Results: Of the 1,297 articles identified through the database search, 26 studies were included in the analysis. Most of the evidence from the studies consists of descriptive studies with some longitudinal tracking programs and cohort studies. Nine themes were identified [practice location after training completion; training location and decentralized model; educational aspects; incentives, political contexts and regulations; personal, social and cultural issues; professional development; rural orientation and community engagement; support system; and gender and racial issues]. Key outcomes were analyzed and cross-validated against the 2020 WHO guideline on health workforce development, attraction, recruitment and retention in rural and remote areas. These studies' most frequent evaluation methods were surveys, followed by interviews, questionnaires, and secondary data from existing databases. Methodological characteristics, the relationship between rural background and program outcomes, and implications for decentralized training, telehealth and tele-assessment during the COVID-19 pandemic are discussed. Analysis from the key outcomes suggests evaluation as a strategy to uncover outcomes in postgraduate rural and remote training and medical education.

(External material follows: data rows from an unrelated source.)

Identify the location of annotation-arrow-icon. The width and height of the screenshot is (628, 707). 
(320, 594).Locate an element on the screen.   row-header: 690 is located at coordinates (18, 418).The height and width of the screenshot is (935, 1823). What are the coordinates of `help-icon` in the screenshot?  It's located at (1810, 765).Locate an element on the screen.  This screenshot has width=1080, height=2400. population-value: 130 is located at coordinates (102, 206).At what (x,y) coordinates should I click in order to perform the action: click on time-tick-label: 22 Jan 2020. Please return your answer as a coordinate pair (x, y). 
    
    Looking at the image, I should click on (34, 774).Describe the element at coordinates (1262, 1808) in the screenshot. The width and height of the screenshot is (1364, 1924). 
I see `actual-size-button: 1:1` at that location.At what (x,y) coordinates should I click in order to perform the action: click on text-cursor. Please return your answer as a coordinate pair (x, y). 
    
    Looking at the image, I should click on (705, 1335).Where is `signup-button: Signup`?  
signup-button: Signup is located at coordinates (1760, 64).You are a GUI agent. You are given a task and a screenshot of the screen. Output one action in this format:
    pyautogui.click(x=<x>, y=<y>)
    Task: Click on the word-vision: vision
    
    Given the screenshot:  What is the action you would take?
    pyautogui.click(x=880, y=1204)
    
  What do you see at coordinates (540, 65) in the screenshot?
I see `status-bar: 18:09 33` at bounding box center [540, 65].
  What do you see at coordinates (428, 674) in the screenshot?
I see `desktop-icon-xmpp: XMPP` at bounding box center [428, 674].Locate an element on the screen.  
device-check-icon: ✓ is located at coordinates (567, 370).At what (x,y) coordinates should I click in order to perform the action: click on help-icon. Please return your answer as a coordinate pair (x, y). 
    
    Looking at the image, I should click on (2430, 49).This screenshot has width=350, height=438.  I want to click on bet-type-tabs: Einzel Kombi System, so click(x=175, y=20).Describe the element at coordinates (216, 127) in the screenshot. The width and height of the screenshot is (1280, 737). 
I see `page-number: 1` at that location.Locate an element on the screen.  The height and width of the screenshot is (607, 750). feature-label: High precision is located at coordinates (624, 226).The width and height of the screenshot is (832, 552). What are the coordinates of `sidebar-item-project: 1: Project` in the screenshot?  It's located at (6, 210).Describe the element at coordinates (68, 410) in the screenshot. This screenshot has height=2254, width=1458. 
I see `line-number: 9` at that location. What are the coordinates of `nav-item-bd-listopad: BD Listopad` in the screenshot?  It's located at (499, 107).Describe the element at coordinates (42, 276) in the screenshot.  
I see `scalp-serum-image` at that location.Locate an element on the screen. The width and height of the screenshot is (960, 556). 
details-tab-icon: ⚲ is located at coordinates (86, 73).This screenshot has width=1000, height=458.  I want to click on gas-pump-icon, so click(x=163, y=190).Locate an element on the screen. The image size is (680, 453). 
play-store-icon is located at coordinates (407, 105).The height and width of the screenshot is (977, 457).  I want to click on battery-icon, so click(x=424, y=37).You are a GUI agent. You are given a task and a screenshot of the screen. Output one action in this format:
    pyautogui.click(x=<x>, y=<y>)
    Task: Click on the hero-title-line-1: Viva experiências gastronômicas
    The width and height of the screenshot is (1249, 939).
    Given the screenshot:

Conclusion: Regardless of the similar outcomes, the program evaluations implemented and the robustness of evidence vary across programs and medical schools. The absence of solid evaluation designs and their alignment to the program objectives will lessen the strengths of evidence. Better quality research and evaluation design, objective settings, qualitative inquiry to uncover the contexts, and developing appropriate indicators and benchmarks for monitoring and evaluating strategies must be considered during program development and implementation.